▸ **Directions**:
Could you reproduce the lines below from the one with "1568x446 pixels. At" through the one with "Task: Select the GOOGLE_PLACES_API_KEY"? Keep both ends and add nothing.

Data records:
────────

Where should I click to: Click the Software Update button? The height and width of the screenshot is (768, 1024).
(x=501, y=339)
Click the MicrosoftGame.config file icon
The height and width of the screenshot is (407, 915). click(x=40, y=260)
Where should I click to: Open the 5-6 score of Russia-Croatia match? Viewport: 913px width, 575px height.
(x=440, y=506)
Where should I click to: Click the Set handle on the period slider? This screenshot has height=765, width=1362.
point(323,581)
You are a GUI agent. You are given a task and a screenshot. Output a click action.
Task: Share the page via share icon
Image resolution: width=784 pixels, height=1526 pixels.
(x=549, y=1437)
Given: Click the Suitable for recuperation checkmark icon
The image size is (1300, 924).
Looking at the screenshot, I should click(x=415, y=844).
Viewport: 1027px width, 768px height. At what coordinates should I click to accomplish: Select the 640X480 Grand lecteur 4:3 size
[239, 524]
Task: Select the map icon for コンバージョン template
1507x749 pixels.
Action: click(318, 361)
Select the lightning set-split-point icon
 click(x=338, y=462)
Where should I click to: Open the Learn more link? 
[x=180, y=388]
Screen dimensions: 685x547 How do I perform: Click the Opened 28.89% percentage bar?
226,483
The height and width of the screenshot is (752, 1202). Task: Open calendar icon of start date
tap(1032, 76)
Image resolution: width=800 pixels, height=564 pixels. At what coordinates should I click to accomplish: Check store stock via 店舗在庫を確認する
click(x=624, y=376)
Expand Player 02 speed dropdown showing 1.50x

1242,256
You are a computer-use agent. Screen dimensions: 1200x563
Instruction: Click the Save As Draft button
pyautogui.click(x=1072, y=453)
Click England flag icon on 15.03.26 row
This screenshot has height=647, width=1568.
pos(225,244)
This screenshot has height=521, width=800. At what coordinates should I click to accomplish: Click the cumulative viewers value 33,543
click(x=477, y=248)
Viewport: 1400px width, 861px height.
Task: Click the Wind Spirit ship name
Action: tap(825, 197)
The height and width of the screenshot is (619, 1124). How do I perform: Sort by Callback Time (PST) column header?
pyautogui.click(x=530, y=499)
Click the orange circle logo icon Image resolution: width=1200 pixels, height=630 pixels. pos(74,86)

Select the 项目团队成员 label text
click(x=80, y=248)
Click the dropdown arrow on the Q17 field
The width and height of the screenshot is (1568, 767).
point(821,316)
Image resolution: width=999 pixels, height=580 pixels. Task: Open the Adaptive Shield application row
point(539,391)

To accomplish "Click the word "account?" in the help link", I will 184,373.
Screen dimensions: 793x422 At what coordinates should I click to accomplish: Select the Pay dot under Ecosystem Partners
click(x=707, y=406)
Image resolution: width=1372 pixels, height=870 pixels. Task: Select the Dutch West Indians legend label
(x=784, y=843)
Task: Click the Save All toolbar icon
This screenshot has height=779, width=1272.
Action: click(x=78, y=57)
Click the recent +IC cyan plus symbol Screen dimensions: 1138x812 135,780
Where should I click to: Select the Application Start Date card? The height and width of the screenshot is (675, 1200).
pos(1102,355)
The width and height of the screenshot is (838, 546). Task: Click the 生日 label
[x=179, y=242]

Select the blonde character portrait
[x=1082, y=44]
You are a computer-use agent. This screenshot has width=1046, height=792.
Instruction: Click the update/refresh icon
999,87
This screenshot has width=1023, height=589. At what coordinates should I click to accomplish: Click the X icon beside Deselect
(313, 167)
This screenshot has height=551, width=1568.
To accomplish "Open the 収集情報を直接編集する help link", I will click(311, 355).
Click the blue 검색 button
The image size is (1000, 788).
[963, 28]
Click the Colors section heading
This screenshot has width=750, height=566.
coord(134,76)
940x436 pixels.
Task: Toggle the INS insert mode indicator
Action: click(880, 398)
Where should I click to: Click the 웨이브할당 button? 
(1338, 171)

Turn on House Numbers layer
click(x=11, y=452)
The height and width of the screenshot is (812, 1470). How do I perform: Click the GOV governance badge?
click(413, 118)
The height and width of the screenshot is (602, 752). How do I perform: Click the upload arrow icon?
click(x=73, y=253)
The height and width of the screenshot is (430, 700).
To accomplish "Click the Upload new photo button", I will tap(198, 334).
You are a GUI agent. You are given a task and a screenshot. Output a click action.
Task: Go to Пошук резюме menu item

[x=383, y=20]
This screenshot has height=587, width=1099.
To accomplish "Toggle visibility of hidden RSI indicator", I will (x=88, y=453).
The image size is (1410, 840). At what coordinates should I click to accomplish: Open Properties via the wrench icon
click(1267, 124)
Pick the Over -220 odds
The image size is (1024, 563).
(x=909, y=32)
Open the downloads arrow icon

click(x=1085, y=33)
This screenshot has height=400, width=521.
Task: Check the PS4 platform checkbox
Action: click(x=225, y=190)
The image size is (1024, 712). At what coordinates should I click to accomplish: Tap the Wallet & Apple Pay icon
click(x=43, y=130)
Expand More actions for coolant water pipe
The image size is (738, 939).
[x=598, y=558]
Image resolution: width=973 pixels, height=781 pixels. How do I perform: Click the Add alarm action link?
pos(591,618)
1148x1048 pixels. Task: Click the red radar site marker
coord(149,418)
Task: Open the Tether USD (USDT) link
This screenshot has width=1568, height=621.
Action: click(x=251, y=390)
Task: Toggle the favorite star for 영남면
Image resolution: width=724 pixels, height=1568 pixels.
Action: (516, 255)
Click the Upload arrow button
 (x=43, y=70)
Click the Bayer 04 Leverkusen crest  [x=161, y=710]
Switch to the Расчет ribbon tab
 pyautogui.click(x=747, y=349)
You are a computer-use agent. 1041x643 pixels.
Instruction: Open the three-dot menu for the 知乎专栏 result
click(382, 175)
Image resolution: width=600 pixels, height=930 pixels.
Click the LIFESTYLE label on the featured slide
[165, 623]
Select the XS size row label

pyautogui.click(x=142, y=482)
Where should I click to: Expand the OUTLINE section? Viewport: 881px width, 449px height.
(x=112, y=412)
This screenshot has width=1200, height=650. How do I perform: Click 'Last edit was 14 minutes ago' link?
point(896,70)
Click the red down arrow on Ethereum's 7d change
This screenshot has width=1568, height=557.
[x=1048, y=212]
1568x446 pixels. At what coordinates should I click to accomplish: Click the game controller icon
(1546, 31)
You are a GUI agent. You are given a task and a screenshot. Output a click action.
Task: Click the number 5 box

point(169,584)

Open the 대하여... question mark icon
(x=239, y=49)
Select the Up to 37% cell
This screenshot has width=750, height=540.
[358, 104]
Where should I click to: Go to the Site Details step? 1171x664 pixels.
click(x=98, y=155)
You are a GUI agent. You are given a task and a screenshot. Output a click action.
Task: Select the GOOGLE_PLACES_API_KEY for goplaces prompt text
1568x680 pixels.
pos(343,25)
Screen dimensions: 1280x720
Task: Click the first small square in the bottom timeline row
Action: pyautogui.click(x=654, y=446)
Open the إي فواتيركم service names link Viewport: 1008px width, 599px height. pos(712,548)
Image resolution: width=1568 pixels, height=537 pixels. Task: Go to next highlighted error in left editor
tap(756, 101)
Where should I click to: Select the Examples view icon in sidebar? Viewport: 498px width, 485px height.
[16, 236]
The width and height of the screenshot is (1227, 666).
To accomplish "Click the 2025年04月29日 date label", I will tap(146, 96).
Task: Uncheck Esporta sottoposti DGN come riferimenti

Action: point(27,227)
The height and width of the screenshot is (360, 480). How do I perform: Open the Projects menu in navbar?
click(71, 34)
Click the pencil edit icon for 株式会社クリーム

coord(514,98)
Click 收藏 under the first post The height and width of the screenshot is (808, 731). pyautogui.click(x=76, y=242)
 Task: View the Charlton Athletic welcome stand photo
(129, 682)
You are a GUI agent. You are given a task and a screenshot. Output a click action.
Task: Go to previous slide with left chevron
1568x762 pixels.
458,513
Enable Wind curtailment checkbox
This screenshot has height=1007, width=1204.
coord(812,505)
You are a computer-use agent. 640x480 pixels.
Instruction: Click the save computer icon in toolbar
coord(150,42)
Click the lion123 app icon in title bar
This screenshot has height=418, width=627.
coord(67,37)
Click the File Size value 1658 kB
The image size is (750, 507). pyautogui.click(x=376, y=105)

────────

▸ **Answer area**:
1568x446 pixels. At what coordinates should I click to accomplish: Click the game controller icon
(1546, 31)
You are a GUI agent. You are given a task and a screenshot. Output a click action.
Task: Click the number 5 box

point(169,584)

Open the 대하여... question mark icon
(x=239, y=49)
Select the Up to 37% cell
This screenshot has width=750, height=540.
[358, 104]
Where should I click to: Go to the Site Details step? 1171x664 pixels.
click(x=98, y=155)
You are a GUI agent. You are given a task and a screenshot. Output a click action.
Task: Select the GOOGLE_PLACES_API_KEY for goplaces prompt text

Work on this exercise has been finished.